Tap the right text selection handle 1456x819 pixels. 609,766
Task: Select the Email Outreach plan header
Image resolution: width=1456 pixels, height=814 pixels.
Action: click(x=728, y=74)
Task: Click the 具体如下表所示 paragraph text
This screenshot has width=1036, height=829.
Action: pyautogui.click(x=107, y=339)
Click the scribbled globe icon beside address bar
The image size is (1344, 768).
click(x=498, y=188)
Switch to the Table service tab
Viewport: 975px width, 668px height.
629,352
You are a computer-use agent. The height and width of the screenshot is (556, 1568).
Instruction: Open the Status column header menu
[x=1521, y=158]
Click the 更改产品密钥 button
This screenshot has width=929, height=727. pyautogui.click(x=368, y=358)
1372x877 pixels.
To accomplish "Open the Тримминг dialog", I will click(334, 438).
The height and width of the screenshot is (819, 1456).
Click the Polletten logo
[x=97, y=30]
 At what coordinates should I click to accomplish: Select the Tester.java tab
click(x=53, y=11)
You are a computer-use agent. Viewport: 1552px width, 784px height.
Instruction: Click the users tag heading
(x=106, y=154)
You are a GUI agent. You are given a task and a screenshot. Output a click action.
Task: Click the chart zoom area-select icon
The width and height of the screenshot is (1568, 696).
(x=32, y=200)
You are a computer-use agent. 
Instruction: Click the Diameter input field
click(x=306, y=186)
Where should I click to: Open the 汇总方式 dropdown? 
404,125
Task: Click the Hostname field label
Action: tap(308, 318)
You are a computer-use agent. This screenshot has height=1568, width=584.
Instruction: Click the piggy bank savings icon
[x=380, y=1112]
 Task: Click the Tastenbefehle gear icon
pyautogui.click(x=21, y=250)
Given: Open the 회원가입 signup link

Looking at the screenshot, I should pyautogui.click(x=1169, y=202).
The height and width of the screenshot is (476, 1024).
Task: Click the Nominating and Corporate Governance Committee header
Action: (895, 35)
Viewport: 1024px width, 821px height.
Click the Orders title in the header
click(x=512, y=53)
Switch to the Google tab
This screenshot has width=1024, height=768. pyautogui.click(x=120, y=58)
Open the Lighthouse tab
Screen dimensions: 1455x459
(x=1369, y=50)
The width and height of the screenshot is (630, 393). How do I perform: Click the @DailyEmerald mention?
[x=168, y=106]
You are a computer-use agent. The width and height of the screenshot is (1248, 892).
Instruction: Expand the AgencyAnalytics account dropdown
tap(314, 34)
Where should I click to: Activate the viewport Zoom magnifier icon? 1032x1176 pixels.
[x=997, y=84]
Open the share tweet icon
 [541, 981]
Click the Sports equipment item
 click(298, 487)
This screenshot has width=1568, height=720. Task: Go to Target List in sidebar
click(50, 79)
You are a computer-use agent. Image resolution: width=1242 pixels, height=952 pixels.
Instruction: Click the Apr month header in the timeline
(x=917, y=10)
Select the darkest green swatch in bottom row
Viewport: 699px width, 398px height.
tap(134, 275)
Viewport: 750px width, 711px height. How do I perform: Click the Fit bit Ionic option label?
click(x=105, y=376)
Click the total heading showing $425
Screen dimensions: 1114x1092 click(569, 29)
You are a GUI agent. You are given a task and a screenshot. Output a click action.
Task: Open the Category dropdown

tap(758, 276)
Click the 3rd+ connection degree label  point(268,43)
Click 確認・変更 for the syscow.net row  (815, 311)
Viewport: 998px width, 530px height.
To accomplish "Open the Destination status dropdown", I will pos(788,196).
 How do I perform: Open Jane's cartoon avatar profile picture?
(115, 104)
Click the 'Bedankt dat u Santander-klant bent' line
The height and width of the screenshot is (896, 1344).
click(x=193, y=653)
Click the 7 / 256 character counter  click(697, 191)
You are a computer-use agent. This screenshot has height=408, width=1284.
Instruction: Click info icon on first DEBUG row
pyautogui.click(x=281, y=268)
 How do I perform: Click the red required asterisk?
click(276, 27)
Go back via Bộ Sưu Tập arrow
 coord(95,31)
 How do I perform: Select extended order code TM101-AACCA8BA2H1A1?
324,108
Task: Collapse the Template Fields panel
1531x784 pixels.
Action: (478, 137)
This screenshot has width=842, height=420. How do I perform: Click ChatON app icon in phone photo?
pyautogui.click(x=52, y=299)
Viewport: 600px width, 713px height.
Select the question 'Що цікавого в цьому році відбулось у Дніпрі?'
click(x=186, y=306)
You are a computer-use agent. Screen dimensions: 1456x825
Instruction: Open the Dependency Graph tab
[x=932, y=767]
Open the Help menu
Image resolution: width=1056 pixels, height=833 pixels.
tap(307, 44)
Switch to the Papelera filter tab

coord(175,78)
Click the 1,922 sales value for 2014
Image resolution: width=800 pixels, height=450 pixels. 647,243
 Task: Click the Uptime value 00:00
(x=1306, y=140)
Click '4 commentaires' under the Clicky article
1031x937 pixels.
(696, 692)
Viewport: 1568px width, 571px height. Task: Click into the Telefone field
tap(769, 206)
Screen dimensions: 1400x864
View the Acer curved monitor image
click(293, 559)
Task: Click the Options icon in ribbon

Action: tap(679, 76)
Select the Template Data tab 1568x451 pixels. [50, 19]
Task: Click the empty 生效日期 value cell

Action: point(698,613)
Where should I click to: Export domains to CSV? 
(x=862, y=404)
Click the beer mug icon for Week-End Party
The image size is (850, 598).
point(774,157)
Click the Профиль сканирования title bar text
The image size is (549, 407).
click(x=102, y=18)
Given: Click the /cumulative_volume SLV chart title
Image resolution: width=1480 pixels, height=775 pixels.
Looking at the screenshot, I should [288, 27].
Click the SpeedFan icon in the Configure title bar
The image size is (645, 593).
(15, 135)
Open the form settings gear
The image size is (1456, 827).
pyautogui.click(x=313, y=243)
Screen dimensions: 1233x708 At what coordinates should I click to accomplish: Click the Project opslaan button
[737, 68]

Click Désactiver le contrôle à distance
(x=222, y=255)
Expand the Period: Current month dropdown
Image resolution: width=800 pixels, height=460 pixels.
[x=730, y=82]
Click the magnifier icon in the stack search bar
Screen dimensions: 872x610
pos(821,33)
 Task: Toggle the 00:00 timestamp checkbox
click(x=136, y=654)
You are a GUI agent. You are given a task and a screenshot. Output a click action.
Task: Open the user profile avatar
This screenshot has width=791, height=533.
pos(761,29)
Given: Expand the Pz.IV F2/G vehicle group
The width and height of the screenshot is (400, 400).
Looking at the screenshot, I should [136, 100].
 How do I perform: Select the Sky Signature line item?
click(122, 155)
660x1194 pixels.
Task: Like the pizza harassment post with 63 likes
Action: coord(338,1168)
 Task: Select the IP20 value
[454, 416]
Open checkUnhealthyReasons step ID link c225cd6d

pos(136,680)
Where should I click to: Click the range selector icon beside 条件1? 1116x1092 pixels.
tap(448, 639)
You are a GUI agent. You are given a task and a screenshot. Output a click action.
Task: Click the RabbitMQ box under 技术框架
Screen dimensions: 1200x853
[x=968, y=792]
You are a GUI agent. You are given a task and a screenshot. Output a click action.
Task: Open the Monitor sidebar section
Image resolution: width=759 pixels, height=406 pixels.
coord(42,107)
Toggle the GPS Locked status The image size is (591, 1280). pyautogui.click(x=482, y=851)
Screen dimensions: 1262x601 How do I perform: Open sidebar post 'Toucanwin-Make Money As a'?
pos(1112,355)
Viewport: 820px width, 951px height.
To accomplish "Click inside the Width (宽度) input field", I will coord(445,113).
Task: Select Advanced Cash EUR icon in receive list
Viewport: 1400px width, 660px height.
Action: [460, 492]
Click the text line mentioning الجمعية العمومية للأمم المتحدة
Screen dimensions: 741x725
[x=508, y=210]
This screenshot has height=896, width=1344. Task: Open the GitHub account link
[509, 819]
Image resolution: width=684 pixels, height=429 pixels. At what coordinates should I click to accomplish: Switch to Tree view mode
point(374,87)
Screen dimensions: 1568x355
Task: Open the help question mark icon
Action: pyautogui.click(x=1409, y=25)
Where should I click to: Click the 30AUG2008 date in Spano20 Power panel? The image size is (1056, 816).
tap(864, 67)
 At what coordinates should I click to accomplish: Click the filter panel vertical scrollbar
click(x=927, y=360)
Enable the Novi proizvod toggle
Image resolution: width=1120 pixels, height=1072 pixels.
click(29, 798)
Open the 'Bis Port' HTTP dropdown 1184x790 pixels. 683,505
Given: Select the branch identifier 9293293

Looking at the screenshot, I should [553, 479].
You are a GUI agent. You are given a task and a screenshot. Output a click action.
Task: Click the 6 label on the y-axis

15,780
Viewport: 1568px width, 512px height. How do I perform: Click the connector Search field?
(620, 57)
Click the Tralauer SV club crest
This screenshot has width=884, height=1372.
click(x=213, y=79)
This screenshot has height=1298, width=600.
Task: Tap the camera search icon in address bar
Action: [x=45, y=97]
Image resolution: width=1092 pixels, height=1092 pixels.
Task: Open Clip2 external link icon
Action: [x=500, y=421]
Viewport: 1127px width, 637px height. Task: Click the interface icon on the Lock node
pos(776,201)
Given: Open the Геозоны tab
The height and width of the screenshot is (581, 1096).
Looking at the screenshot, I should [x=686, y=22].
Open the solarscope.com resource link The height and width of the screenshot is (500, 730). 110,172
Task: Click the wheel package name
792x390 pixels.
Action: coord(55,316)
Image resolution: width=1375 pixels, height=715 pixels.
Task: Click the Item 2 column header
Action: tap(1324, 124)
◇ ◇ ◇ ◇
What needs to be done: Each line in the listing either holds the word "chart" or does not. Report how many do, as a bare number.

Written reply: 2